| "The A53 cores will likely carry the vast majority of every day use, and redouble the battery savings." non-ARM-manufacturer citation needed :).
My experience as a compiler guy (that makes the toolchains for these kinds of phones) has been that big little brings improvements to what these guys can shove on a chip and advertise, but so far not real improvements to battery life or real numbers. There reason why is pretty simple. In an ideal world, you don't want anything running at all.
You don't want A53's "handling the majority of the workload".
What you want is to wake up, do whatever work is needed as fast as possible, and go back to sleep. Period. Sleeping chips are lower power, by far, than idling chips. If it's faster to do that work with an A57, it'll generally give you better battery life to do that.
Again, this is right now, based on perf per watt/blah blah blah.
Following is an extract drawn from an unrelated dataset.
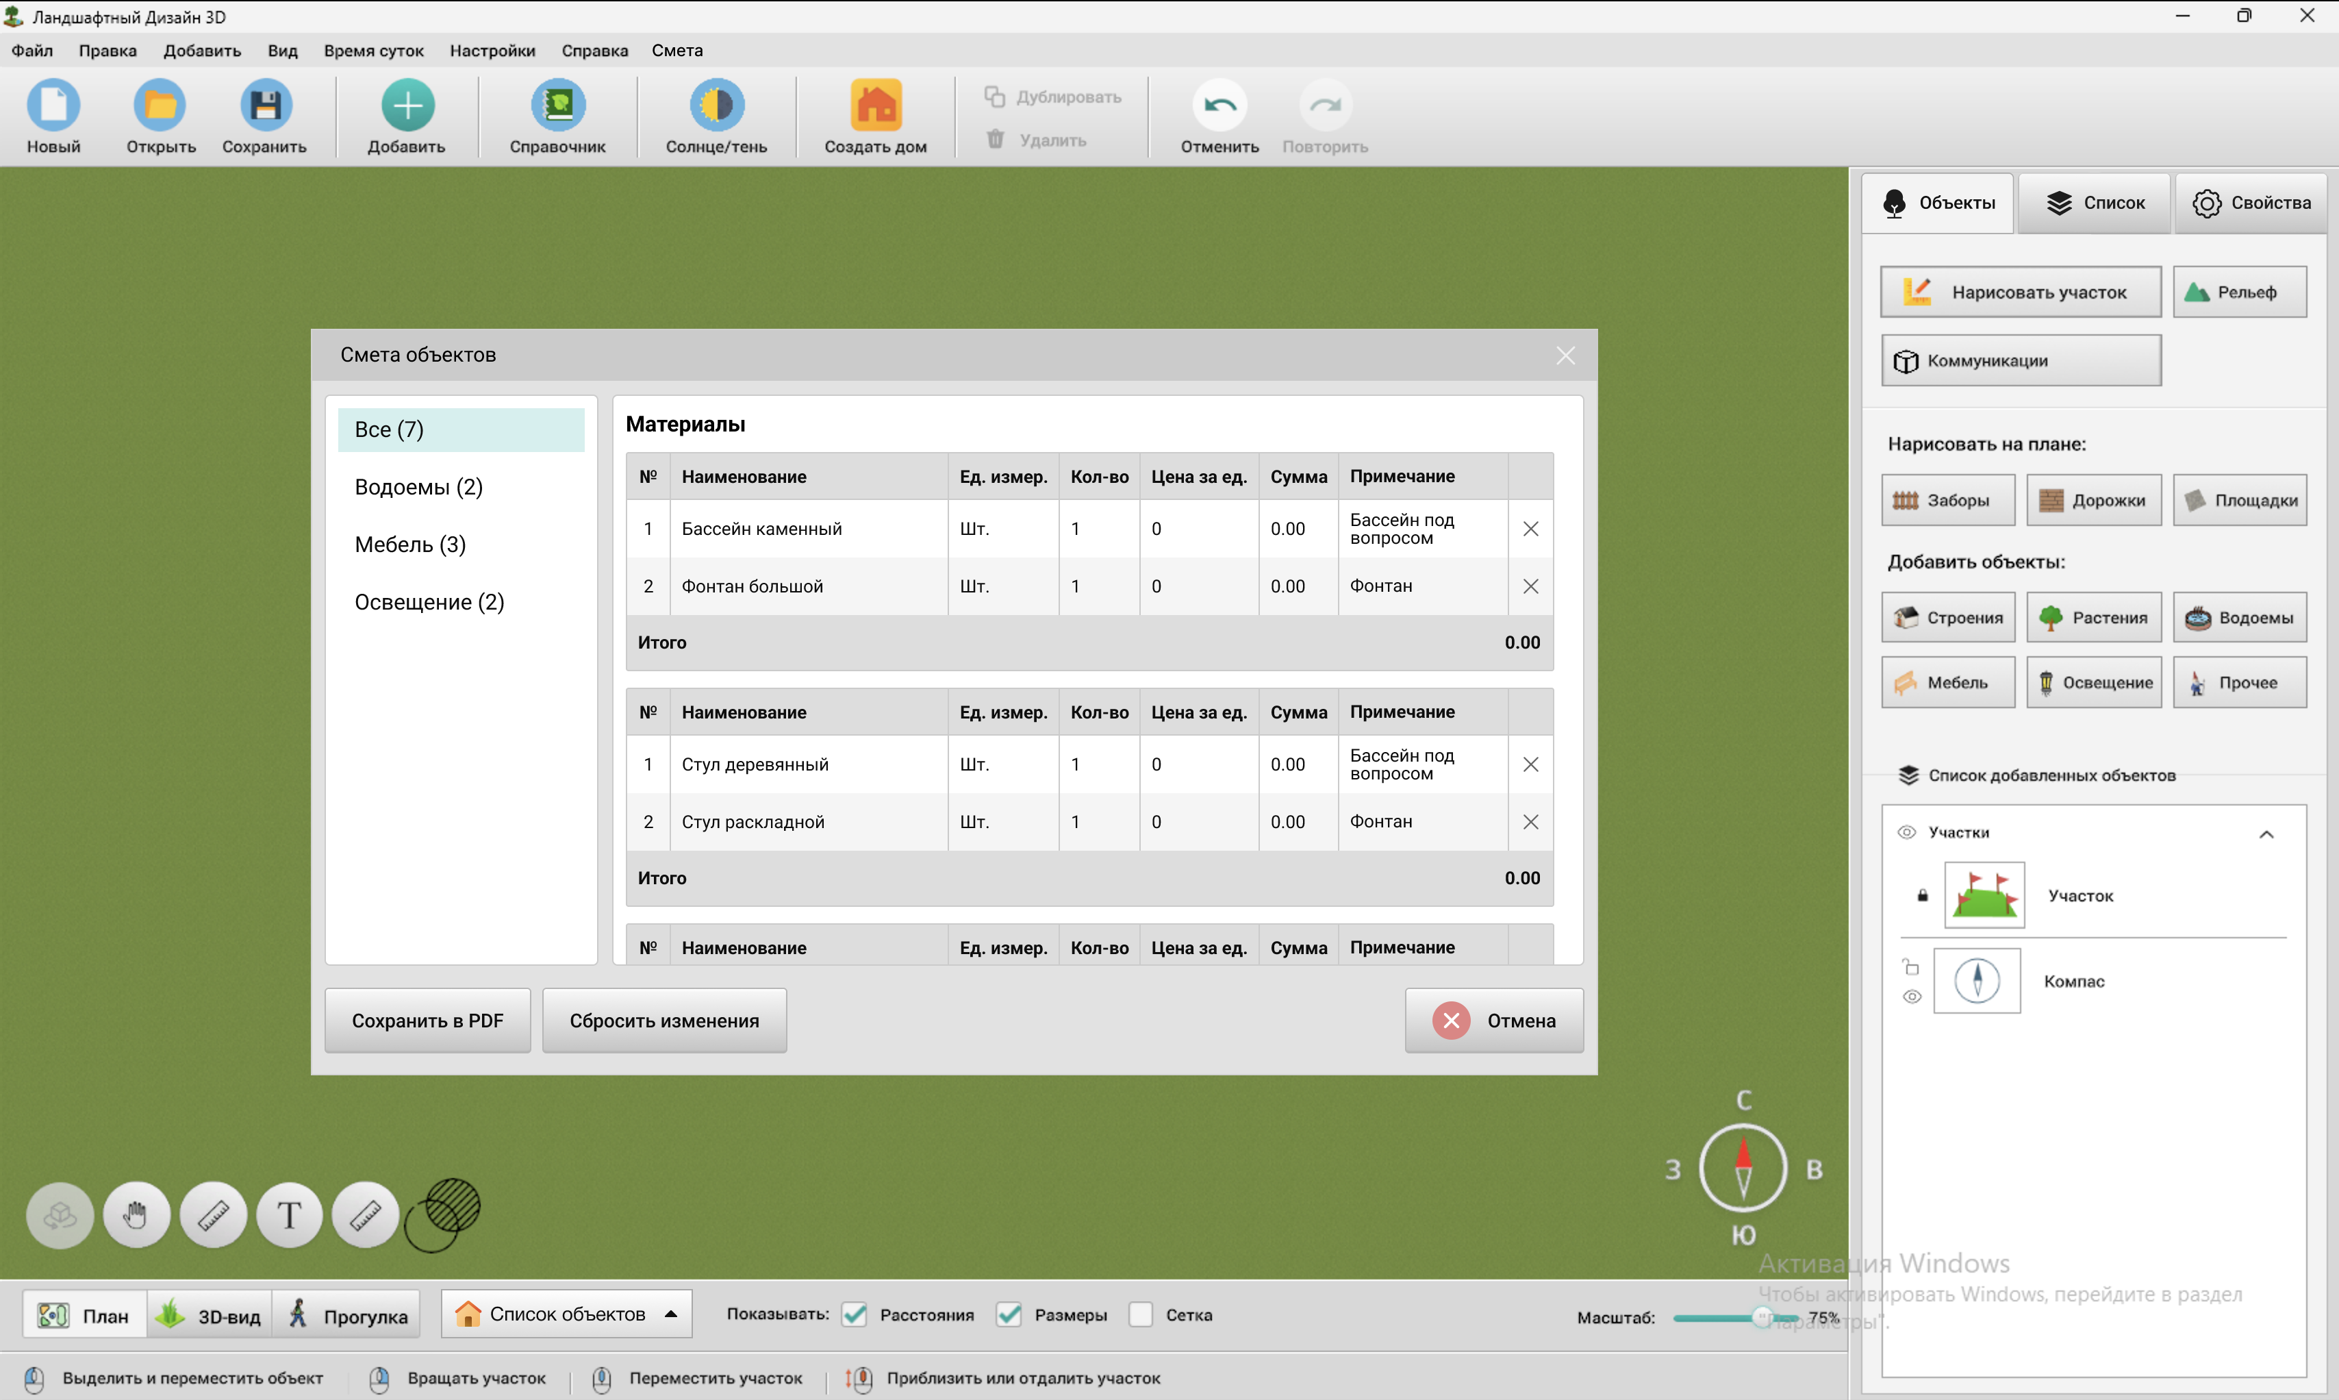Click the Создать дом house icon

pyautogui.click(x=875, y=106)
Maybe someday, in the future, a53's will be so low power vs a57 that doing something else makes sense.
But it's not true now, AFAIK. Instead, they make big-little because they can't really increase the speed of the higher end cores more without increasing power usage too much. |
Yes. You do. If I'm casually browsing non-intensive web pages, e-reading, or watching a Netflix movie, or even encoding a video, the background is doing IO rate limited system updates and basic data logging, etc, the vast majority of the time the CPU demands are very low, but frequent enough that putting a CPU to sleep is completely out of the question.
An A53 has a much lower ceiling, but a much better middle tier power usage level, than the A57. Yes, if you want to run a benchmark the A53 is not a good bet (and is generally worse in a workload power usage), but it is a very good bet for most real world usage.